— Start SUPPLIED DATA —
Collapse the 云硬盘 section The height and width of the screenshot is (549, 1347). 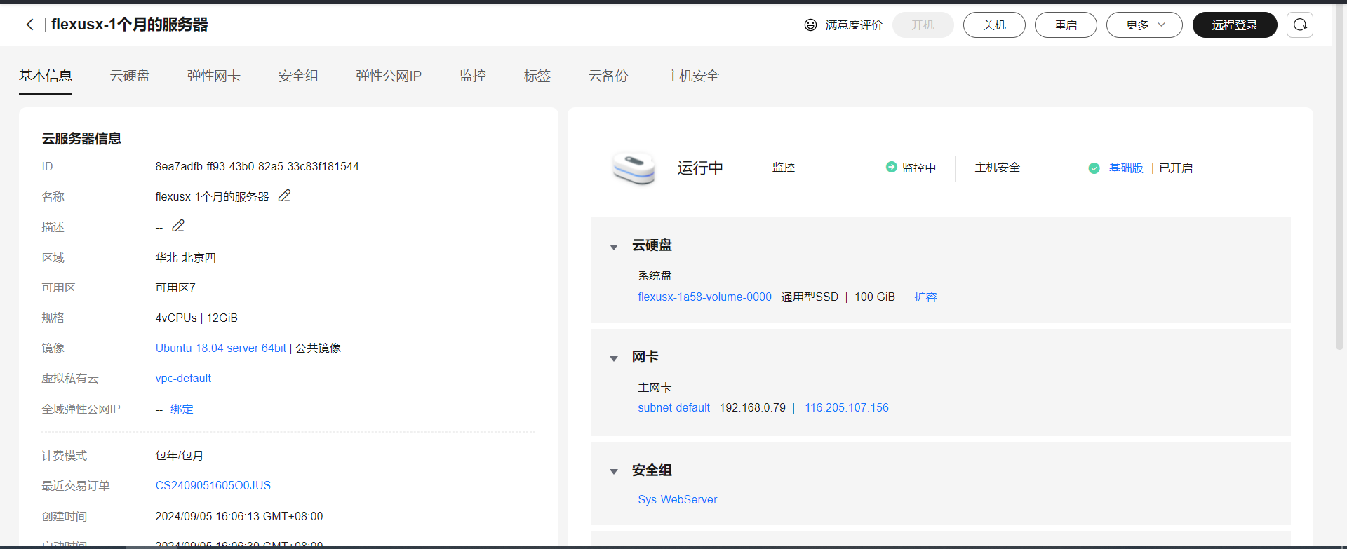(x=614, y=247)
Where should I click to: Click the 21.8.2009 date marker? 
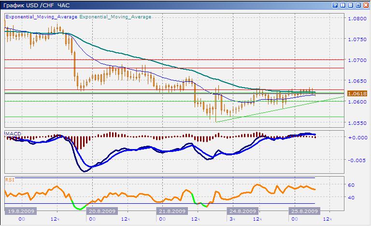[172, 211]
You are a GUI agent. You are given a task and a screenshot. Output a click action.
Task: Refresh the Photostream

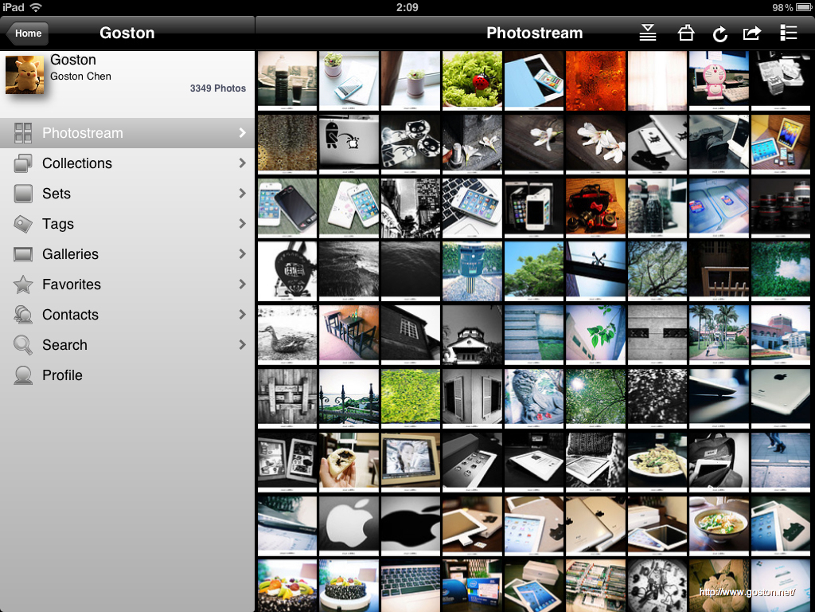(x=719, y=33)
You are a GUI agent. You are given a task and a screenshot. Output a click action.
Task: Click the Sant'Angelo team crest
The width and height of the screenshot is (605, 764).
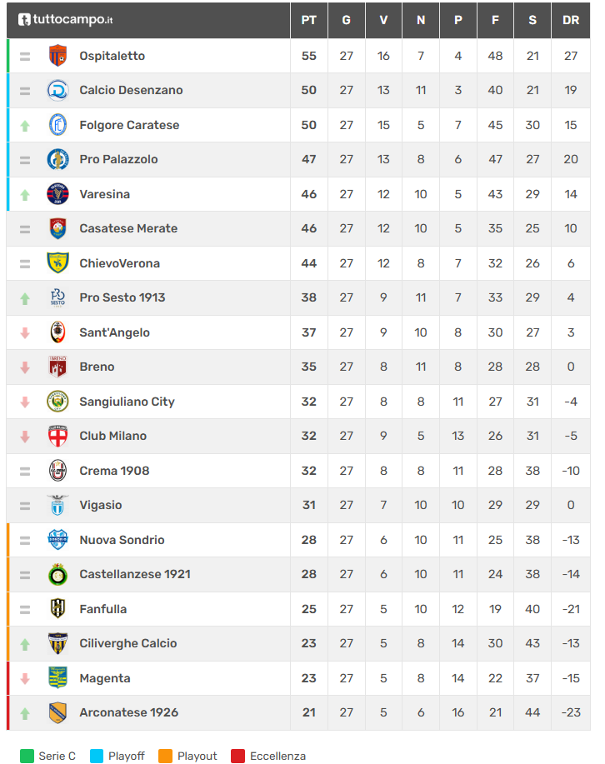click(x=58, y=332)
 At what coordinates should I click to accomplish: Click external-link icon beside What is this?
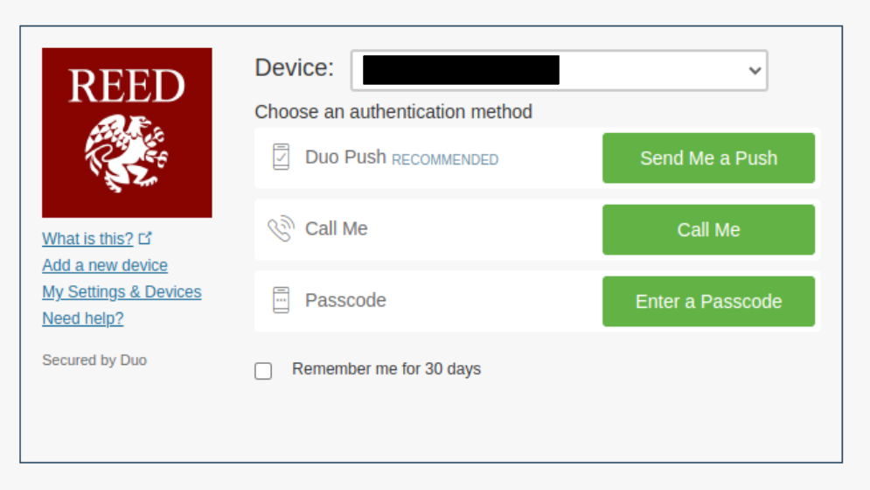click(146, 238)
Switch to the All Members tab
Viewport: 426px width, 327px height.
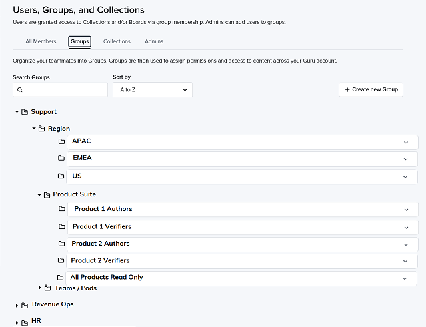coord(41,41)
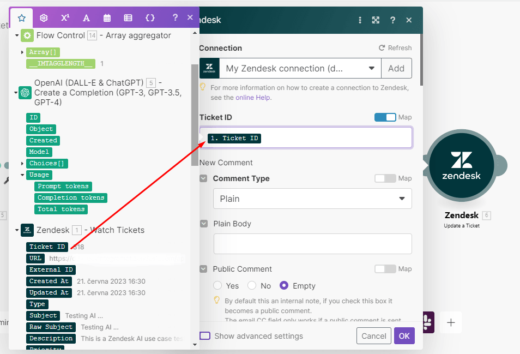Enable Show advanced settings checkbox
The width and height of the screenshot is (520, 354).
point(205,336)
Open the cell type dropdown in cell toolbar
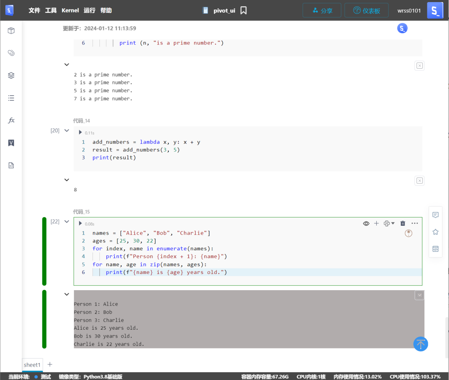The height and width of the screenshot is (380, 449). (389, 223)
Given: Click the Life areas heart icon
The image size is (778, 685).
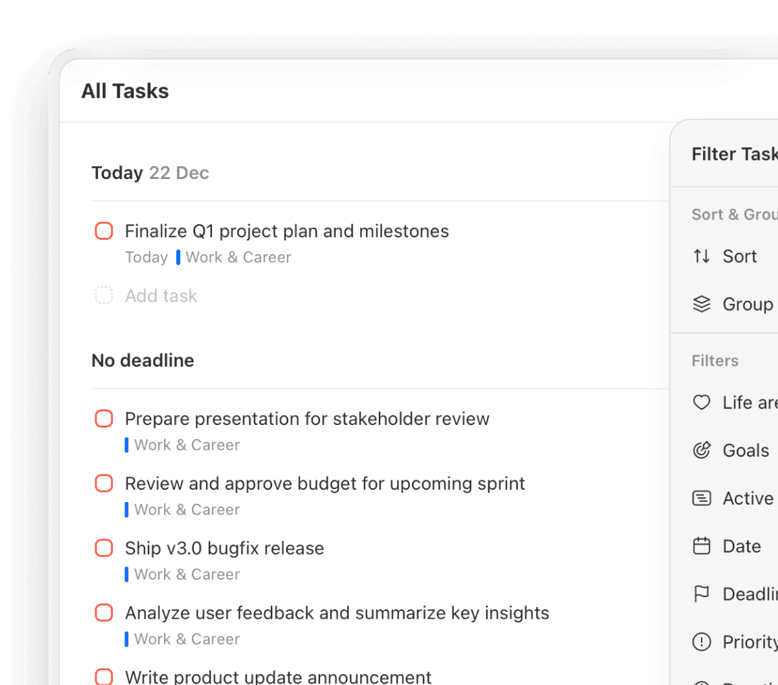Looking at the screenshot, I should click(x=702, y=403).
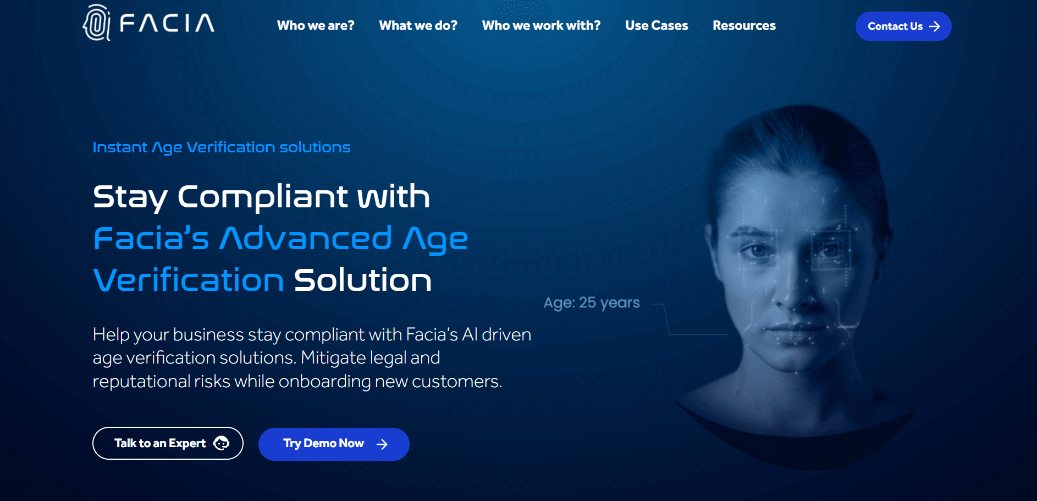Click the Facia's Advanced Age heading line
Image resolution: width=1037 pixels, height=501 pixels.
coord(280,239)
— End SUPPLIED DATA —
> EXERCISE PROMPT: Can you return, word for word, the lines of the records from the line containing "Open the cell type dropdown in cell toolbar" through the end of the records, both ends included, with the pictures left out?

> SOLUTION FOR THIS EXERCISE:
Open the cell type dropdown in cell toolbar
The height and width of the screenshot is (380, 449). (389, 223)
Given: Click the Life areas heart icon
The image size is (778, 685).
Looking at the screenshot, I should click(x=702, y=403).
Click the Facia's Advanced Age heading line
Image resolution: width=1037 pixels, height=501 pixels.
coord(280,239)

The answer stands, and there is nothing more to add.